他に「ミルトン・エリクソン入門(金剛出版)」や「アンコモン・ケースブック(亀田ブックサービス)」です。前者は、多面体といわれるエリクソンの臨床についてひとつの切り口から解説されており、文字通り入門書として最適です。後者は、エリクソンの公刊された全事例の要約とその出典が記されています。大学院を修了した駆け出しの頃に、これらの洋書を手にして、エリクソンが対応した事例を読んでは、自分が対応した場合にどうするのだろうかとイメージを膨らませる努力をしていました。
  さらにブリーフセラピーの古典的名著として「戦略的心理療法(黎明書房)」「変化の技法(金剛出版)」「アンコモンセラピー(二瓶社)」「短期療法 解決の鍵(誠信書房)」は、お勧めしたいです。 
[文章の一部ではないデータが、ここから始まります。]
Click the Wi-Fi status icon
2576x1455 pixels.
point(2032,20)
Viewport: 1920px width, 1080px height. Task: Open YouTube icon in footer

家族療法のほかにどのようなアプローチを臨床に取り入れていますか?


既に話題にしましたが、催眠法や臨床動作法です。またブリーフセラピーというとソリューションフォーカストアプローチが広く知られていますが、ストラティージックアプローチやMRIアプローチの視点も取り入れながら臨床活動をしています。 

 

師・影響を受けた人は誰か

 直接指導を受けた宮田敬一先生やその師の成瀬悟策先生です。この業界の人にありがちですが、ミルトン・エリクソン先生とカール・ロジャーズ先生の影響も大きいです。どの方も、臨床に長けているだけでなく、実験や調査といった研究にも長けていました。見習いたいと思っていますが、なかなか追いつきません。

 

臨床家のたまごに先輩として一言

 催眠法を1度学習経験されることを勧めます。研修を受ける場合は、日本催眠医学心理学会や日本臨床催眠学会など学術団体が主催する研修会がお勧めです。精神分析、行動療法(特に系統的脱感作)、心理劇、ゲシュタルト療法、臨床動作法、ブリーフセラピーなどほとんどの心理療法は、催眠から派生したといっても過言ではありません。個人的な見解ですが、催眠が特別なものではなく、臨床家にとって当たり前のものになるくらい普及したら、この業界が底上げできるのではないか(?)と思っているくらいです。催眠は、臨床と研究の両側面から取り上げることを可能にする領域です。あくまでこれは自分の腕や能力は傍らに置いた上での話です。私自身は「たまご」から殻を破りたいです。